● Document text:

================================

I've had that feeling before. I aint skeerd but it happens sometimes. I don't but some carry a side arm. That might make you feel better. Seems like when people get this feeling they are taking there time getting to the stand. If you over sleep and are late and in a hurry you only think of getting to the stand before daylight. I have spent days at the lease alone and really enjoy it.


----------



## nate56 (Dec 11, 2010)

I think i just chit my pants lookin at those photos...heee..heee


----------



## AvianQuest (Feb 7, 2006)

9121SS said:


> I don't but some carry a side arm. That might make you feel better.


Of course that could start playing on his mind worrying about shooting his nutsac off and no one being to hear his high soprano screams.


----------



## tdgal (Jun 16, 2009)

*Things that go Bump in the night*

We were looking for a deer one night for another hunter when we heard this blood curdling scream, I didn't know which way to run !!!

When we got back to camp we accused some of the women of sneaking down to the creek and letting loose with that scream, but they denied and said they were in camp all along !!!!!! That was the most scared/SPOOKED down in the woods, an old timer on the lease said it must of been a panther that we got close to. 

I had hair standing on end that I didn't know I had !!!!!


----------



## GooseCommanderozz (Feb 17, 2012)

As long as I got my 7 mm 08 and my knife I'm just fine. And that's why I get to the stand about 5 min. before shooting time.


----------



## dwilliams35 (Oct 8, 2006)

Main thing now is just how close to the border you are....


----------



## asnow06 (Nov 6, 2006)

Thats the part that makes it fun...

================================

● Provided data:
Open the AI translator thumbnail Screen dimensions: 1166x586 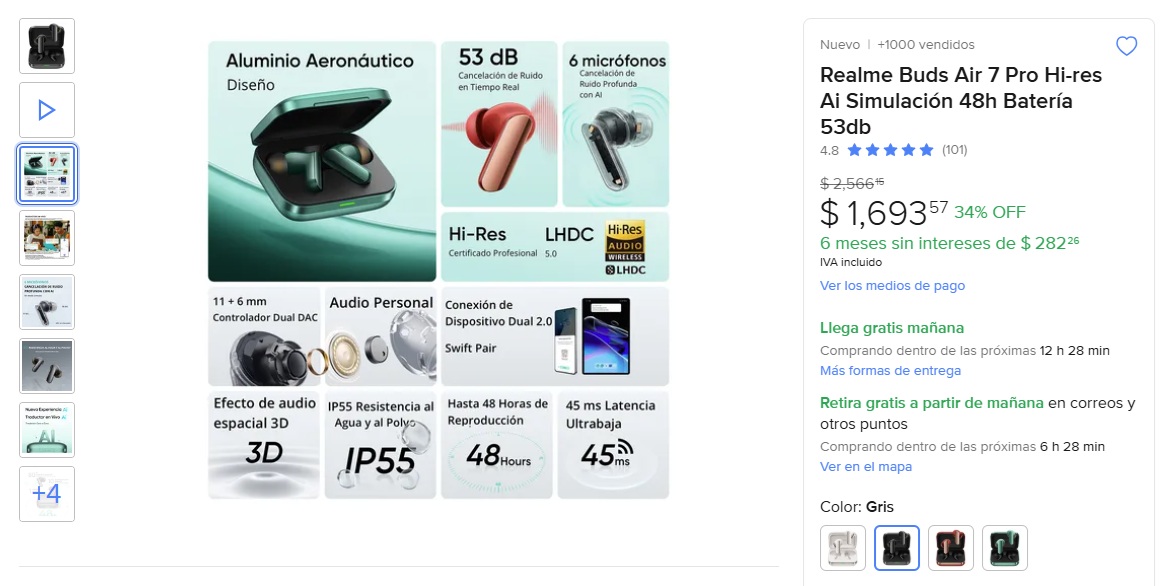tap(47, 430)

================================

● Problem statement:
Rewrite the passage of the hunting forum thread from "Of course that" through "way to run !!!", changing "blood curdling" to "spine-chilling".

● The output:
Of course that could start playing on his mind worrying about shooting his nutsac off and no one being to hear his high soprano screams.


----------



## tdgal (Jun 16, 2009)

*Things that go Bump in the night*

We were looking for a deer one night for another hunter when we heard this spine-chilling scream, I didn't know which way to run !!!